* START *

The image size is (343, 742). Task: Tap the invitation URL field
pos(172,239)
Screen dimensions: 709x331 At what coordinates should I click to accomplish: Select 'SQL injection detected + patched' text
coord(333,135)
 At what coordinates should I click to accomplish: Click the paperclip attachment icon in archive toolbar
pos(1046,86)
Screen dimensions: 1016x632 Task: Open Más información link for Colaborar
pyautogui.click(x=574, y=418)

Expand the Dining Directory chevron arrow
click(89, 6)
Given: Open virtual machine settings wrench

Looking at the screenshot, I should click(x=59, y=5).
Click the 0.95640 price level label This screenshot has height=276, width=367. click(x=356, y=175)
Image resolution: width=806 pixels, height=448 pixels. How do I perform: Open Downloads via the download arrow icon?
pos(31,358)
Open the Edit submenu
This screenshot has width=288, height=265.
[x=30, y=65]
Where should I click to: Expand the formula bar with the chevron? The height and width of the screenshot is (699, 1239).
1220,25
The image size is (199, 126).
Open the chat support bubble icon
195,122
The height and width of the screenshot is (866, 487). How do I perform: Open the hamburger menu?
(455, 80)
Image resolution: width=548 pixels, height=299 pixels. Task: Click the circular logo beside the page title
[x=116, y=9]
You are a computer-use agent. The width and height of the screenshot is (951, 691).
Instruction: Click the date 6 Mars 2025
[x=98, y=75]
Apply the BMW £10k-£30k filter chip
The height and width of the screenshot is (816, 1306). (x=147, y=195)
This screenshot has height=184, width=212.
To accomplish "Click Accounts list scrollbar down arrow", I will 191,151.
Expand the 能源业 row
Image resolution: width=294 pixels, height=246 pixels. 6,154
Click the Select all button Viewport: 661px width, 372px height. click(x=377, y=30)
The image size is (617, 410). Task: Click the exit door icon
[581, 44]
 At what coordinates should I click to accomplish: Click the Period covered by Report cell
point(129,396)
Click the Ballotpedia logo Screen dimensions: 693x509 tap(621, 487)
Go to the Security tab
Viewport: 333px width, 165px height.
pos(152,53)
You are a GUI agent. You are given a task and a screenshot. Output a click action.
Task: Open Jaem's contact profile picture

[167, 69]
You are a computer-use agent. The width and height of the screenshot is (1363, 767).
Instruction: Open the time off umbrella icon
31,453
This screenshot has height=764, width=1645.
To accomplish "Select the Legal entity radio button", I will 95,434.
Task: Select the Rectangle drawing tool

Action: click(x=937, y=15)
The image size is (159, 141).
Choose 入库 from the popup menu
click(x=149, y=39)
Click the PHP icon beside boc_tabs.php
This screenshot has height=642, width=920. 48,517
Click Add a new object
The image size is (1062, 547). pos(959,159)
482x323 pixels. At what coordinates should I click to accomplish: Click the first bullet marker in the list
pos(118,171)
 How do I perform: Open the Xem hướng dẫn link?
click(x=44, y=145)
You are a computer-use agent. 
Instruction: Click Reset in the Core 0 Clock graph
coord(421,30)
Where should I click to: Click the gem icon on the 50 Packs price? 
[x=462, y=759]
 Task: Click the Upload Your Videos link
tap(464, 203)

* END *

Short task. Arrange the data from its first line through the line containing "coord(333,135)", inclusive, as a Markdown table with a Row column numbering each entry and a Line column holding the text. Leave out blank lines.

Solved exercise.
| Row | Line |
|---|---|
| 1 | The image size is (343, 742). Task: Tap the invitation URL field |
| 2 | pos(172,239) |
| 3 | Screen dimensions: 709x331 At what coordinates should I click to accomplish: Select 'SQL injection detected + patched' text |
| 4 | coord(333,135) |